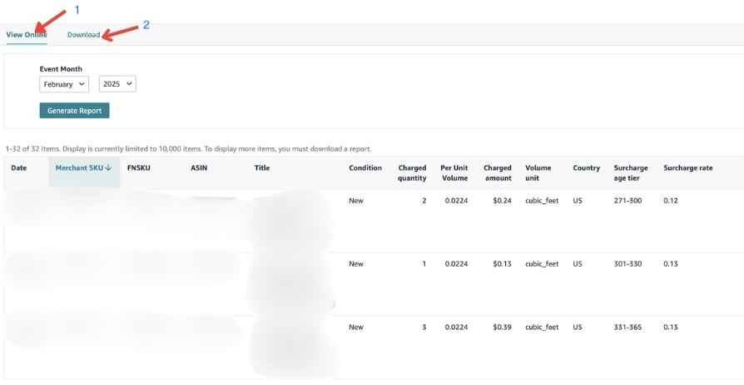Viewport: 744px width, 385px height.
Task: Click the Volume unit column header
Action: (x=538, y=173)
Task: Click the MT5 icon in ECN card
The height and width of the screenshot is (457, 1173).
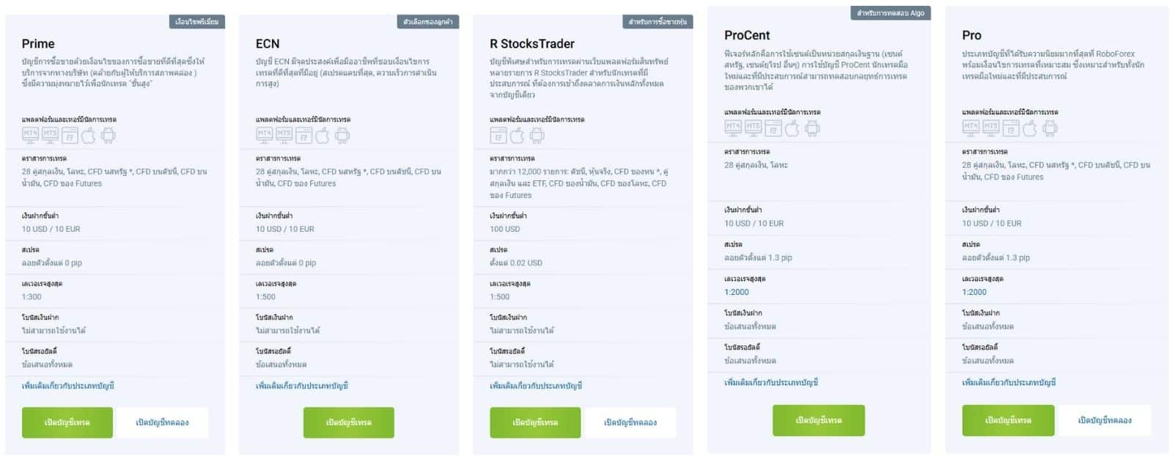Action: pyautogui.click(x=284, y=135)
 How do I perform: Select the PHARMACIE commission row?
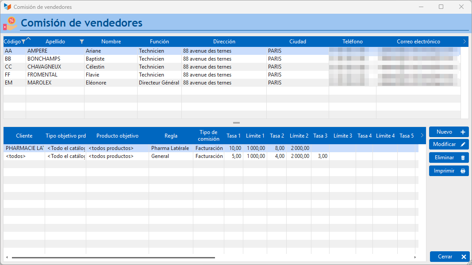pos(211,148)
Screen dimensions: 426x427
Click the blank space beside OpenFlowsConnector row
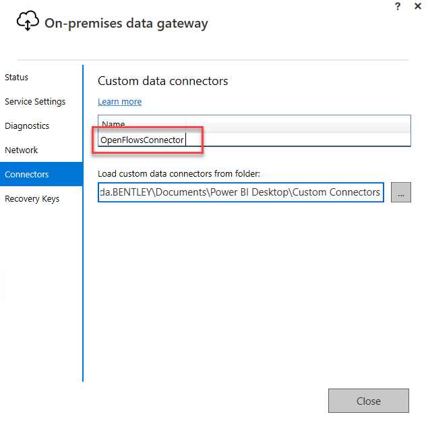[x=303, y=140]
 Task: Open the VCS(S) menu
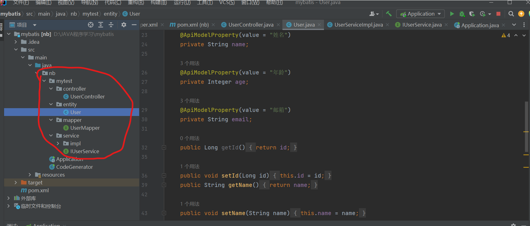click(x=227, y=3)
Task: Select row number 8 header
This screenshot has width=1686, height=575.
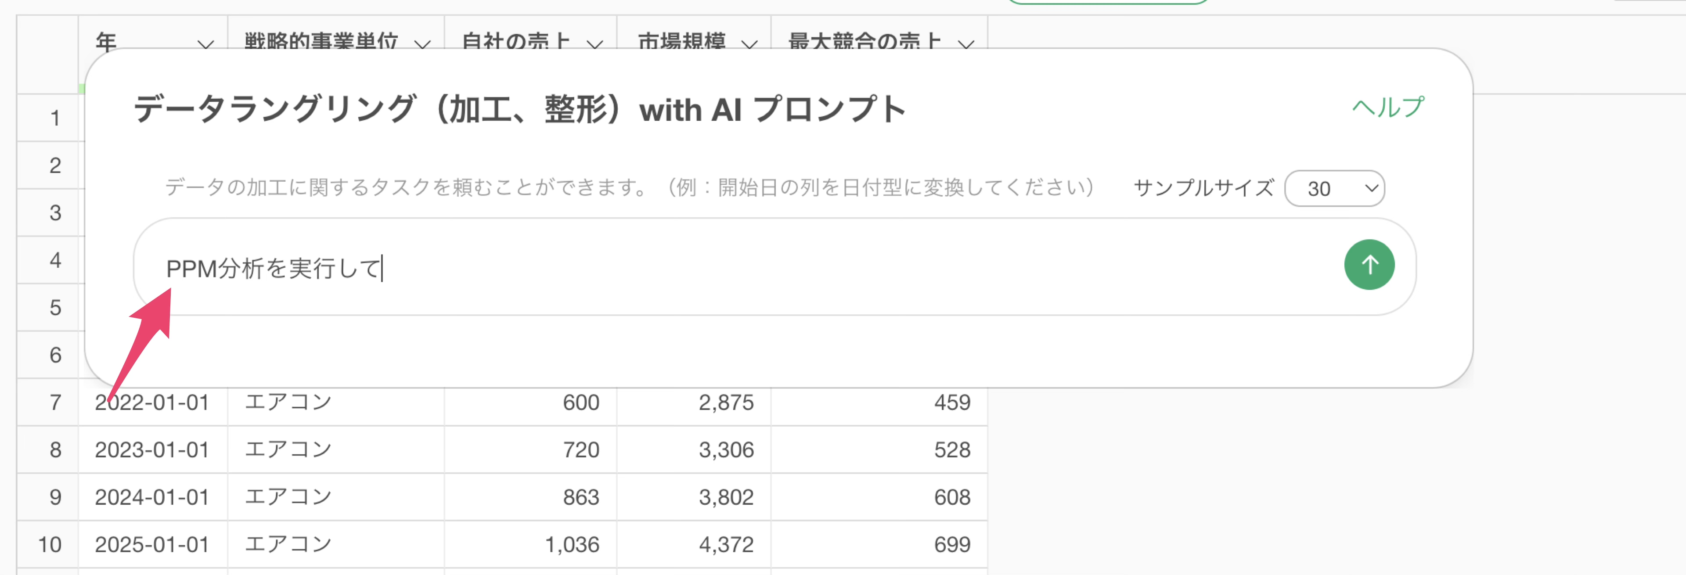Action: 55,450
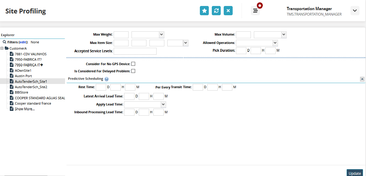The height and width of the screenshot is (176, 366).
Task: Toggle Is Considered For Delayed Problem checkbox
Action: coord(133,71)
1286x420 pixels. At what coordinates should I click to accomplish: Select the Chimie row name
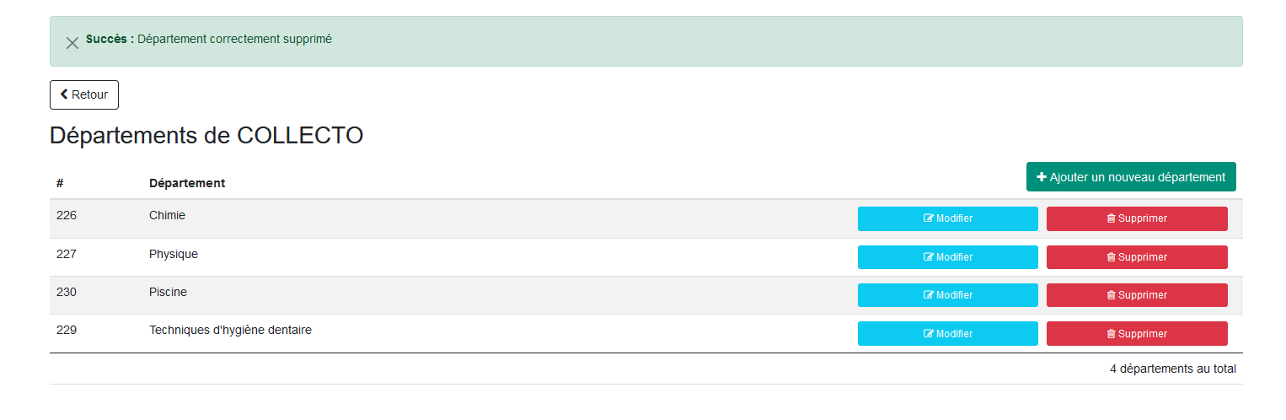[167, 215]
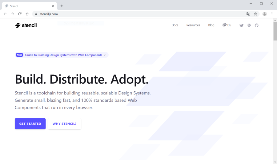Click the GET STARTED button
277x164 pixels.
tap(30, 124)
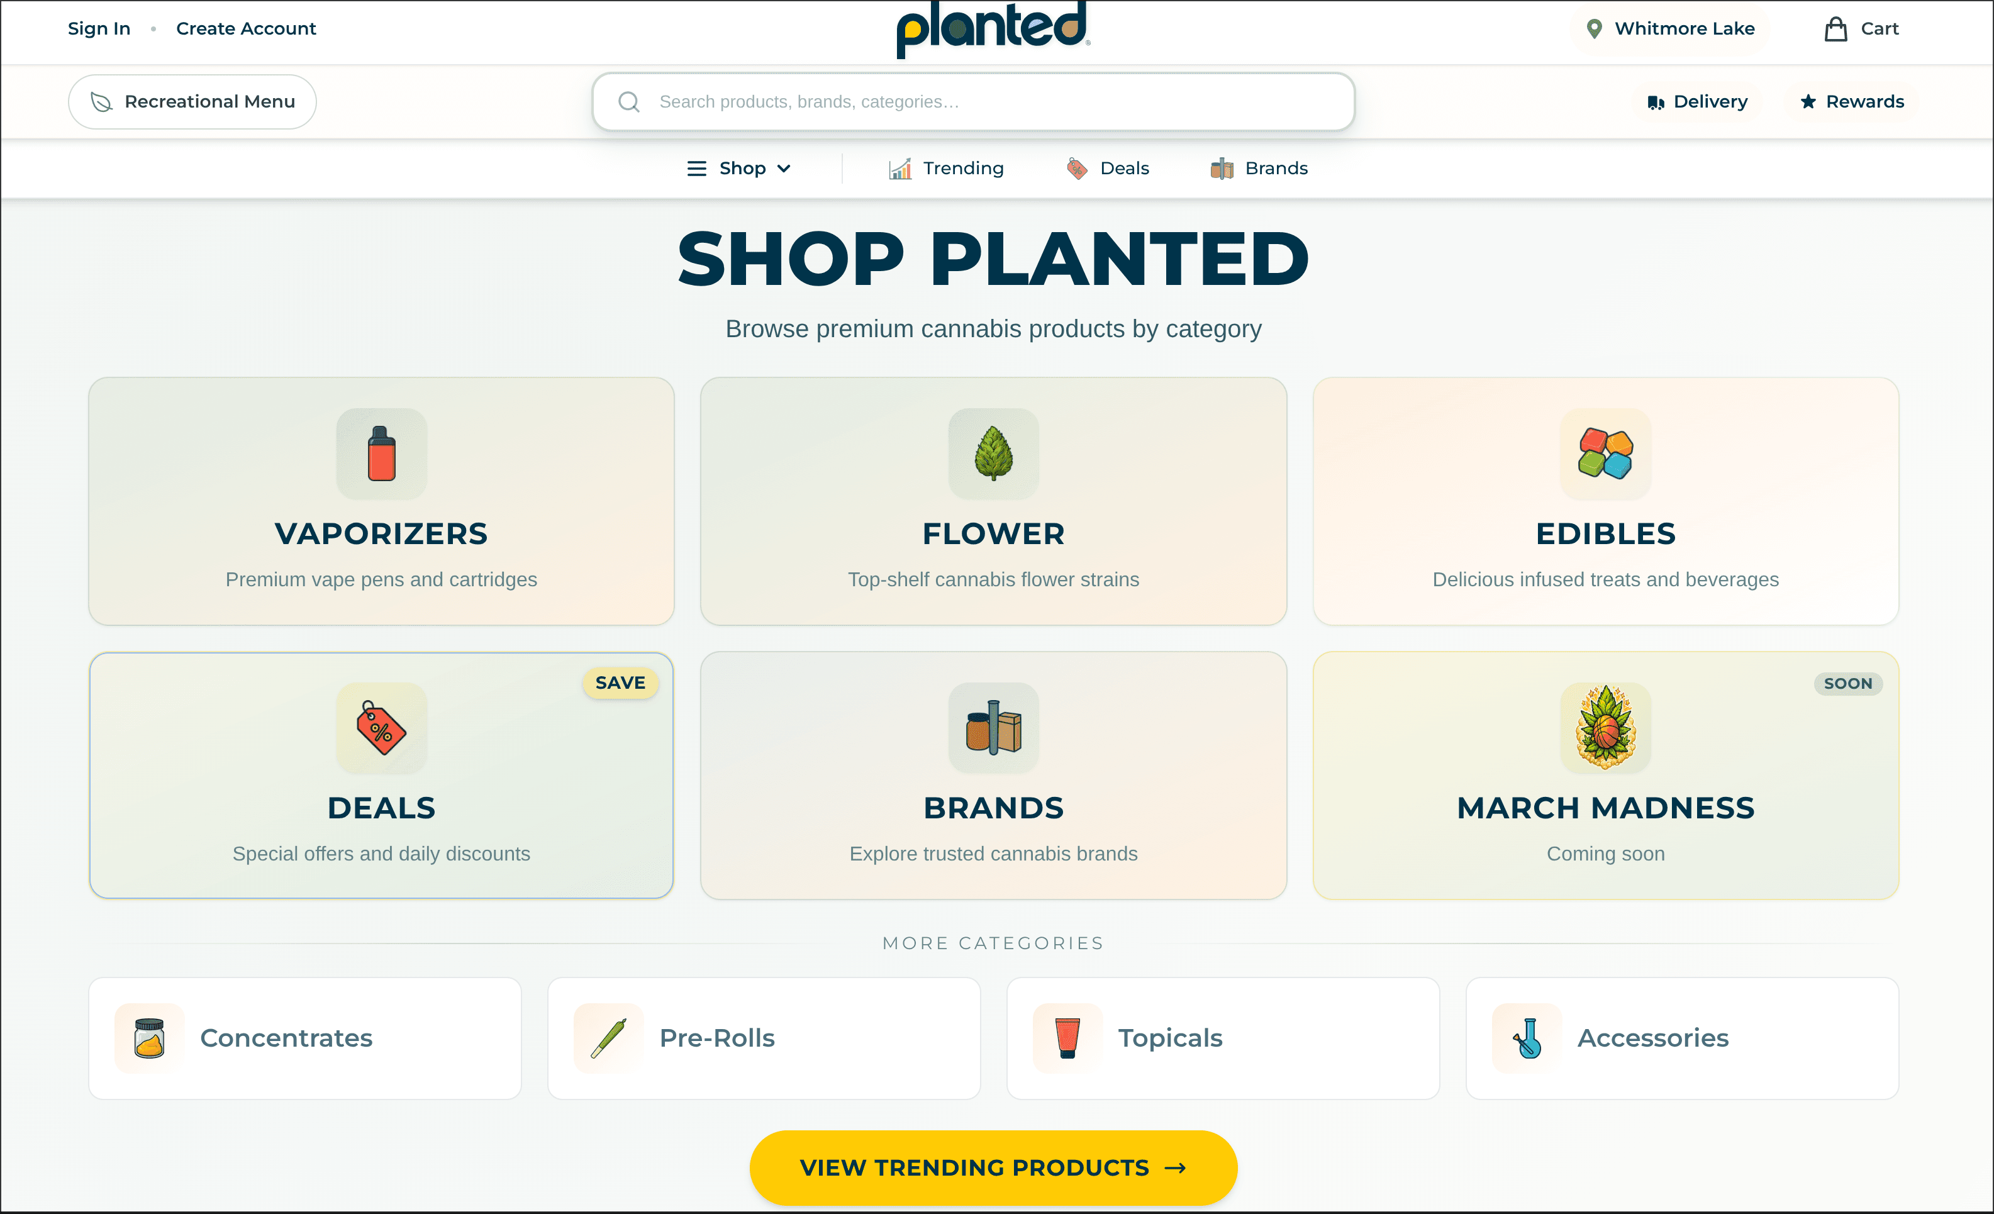Open Rewards via the star icon
Viewport: 1994px width, 1214px height.
click(1808, 101)
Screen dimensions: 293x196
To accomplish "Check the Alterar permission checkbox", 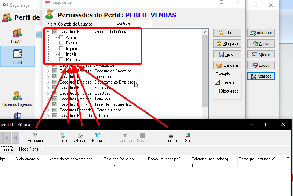I will [62, 37].
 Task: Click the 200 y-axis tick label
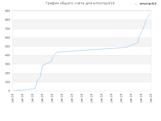[x=8, y=73]
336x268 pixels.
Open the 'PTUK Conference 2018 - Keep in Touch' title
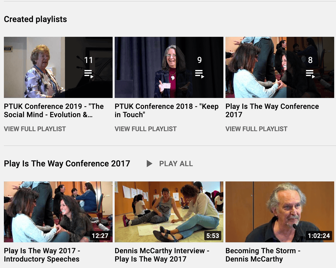click(167, 110)
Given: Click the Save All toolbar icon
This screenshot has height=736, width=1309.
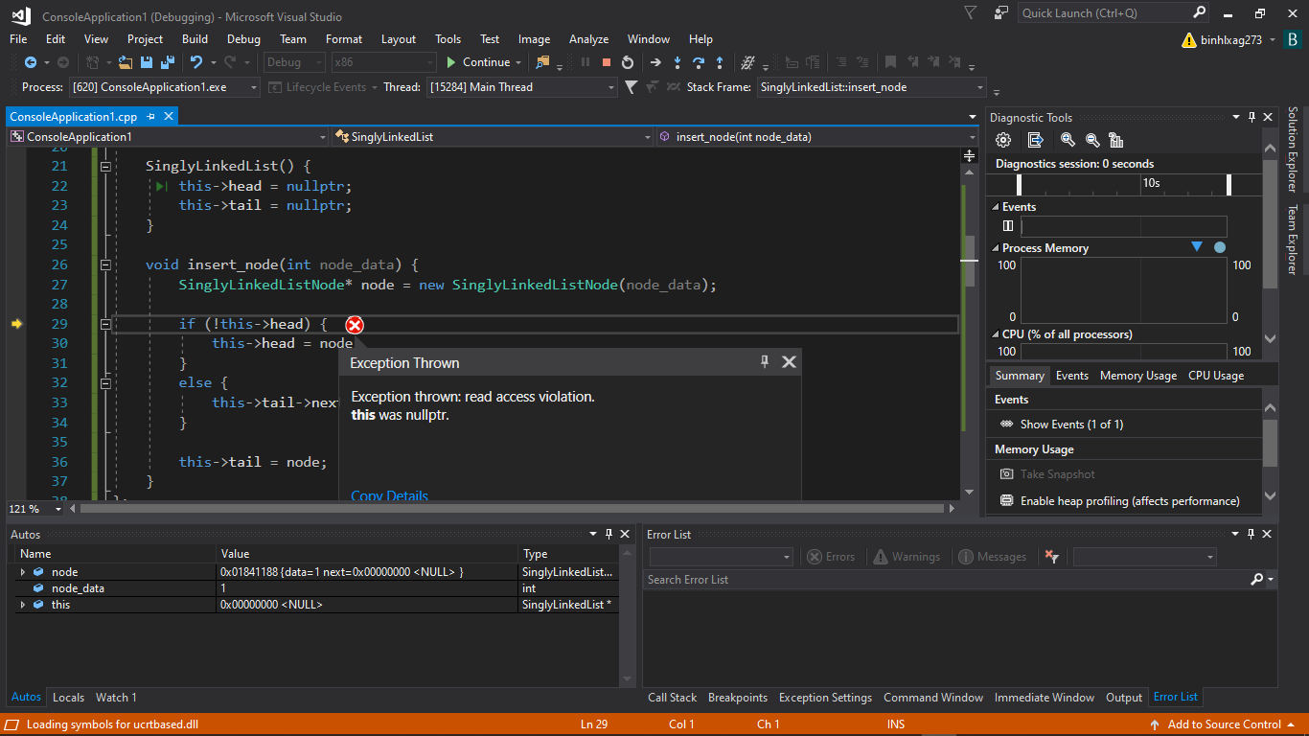Looking at the screenshot, I should tap(167, 62).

• REQUIREMENT:
Please quote the records above exactly, beginning at the line that contains "336x268 pixels." and ending at their last line. Leave the pictures out.

• OUTPUT OF THE TASK:
336x268 pixels.
Open the 'PTUK Conference 2018 - Keep in Touch' title
click(167, 110)
Given: Click the Save All toolbar icon
This screenshot has height=736, width=1309.
Looking at the screenshot, I should tap(167, 62).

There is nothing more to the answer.